Young Malcolm is a typical kid with a typical bedtime routine. He puts on pajamas, brushes his teeth, reads a story, and begs me to pile all of his stuffed animals in a different room because they are possessed by evil spirits. Then, I tuck him in, scratch his back, and turn the lights out. As I walk out of the room, I shake my butt like a Tahitian dancer, and he says, "Goodnight, Tushy." We have imparted a sense of finality to that statement. Once he utters those two words, the day is officially over and he is forbidden from getting out of bed until morning.

Not surprisingly, he has tried everything in his power to postpone saying goodnight to my butt.

"Daddy, I'm thirsty!" Sucks to be you.

"Daddy, I heard a creepy noise!" If you survive until morning, you can show me your scars during breakfast.

Then one day, he strung together a series of words that successfully deferred my rump-shaking. "Daddy, let's write a song together!"

Aw, how can I say no to that? The product of that procrastination session is this month's Hard Taco song, "Can We Please Just Hang Out Now?" Malcolm wanted to explore the subject of friendship. Specifically, the theme is the urgency of wanting to hang out with your friend immediately when he returns from vacation to Hawaii. Malcolm knew that we were planning this trip to the Aloha State, so perhaps he wanted to write a song that his friends could sing to him.

Get That Grizzly a Coconut Bra
This reminds me a comic strip I once read in the University of Wisconsin student-run newspaper, The Daily Cardinal. When I was a med student in Madison, The Cardinal was four pages long, and nearly 20% of its ink was wasted on feeble student-drawn comic strips. These strips consistently managed to be both disgusting and migraine-inducing, like a pile of poop in a strobe light. Here's an example:

Stick figure 1: Let's go to the mall.
Stick figure 2: Okay!

Stick figure 1: (Getting attacked by a bear) Aaaahhh!
Stick figure 2: I thought you said, "Let's go to M-A-U-L."

I remember reading this, and actually becoming angry at the young cartoonist who brought this strobe-lit dung into my life. The art, setup, and delivery were pathetic and the pun didn't even make grammatical sense.

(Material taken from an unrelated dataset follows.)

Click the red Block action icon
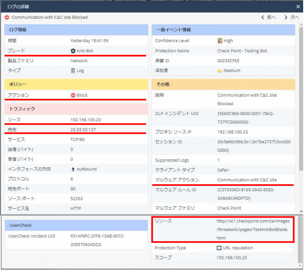Viewport: 304px width, 270px height. click(x=73, y=95)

But then, a miracle happened. A Labor Day Miracle, you could say, if we were to name miracles after the most proximate holiday.

With a few quick pencil strokes, the comic transformed into this:

Stick figure 1: Let's go to the mall.
Stick figure  2: Okay!

Stick figure  1: (Getting attacked by a bear in a grass skirt) Aaaahhh!
Stick figure 2: I thought you said, "Let's go to M-A-U-I."

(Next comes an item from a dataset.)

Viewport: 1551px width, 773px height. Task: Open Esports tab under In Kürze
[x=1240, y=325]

Suddenly, this comic was ver funny. If it had been drawn this way in the first place, it may have been worth a chuckle. What made it sidesplittingly, life-alteringly hilarious was the net change in funniness, the humor delta, if you will. The transformation from a negative black hole of failure to something slightly whimsical was such an massive and dramatic shift, my system was unable to handle it.

I erupted in laughter, right in the middle of class. Pushing my lips together in hopes of suppressing the sound only led to mirthful, spasmodic snorting. I had never lost control of my diaphragm before, but I was out-of-control and I actually had to get up and leave the room because I was disrupting class.

In case you don't appreciate why this is funny, let me explain it to you: It is preposterous that someone would travel all the way to Hawaii because of a misunderstanding, only to be attacked by an animal that isn't indigenous to the area, but is trying to fit in by wearing the traditional costume of local... 

Sorry, I can't finish that sentence, because I'm snorting again and have to excuse myself from the computer room.

With warmest regards,
Zach

P.S. During this trip, I learned a traditional Hawaiian Halloween joke. I don't remember the setup, but the punch line is, "The SPOOK-ulele."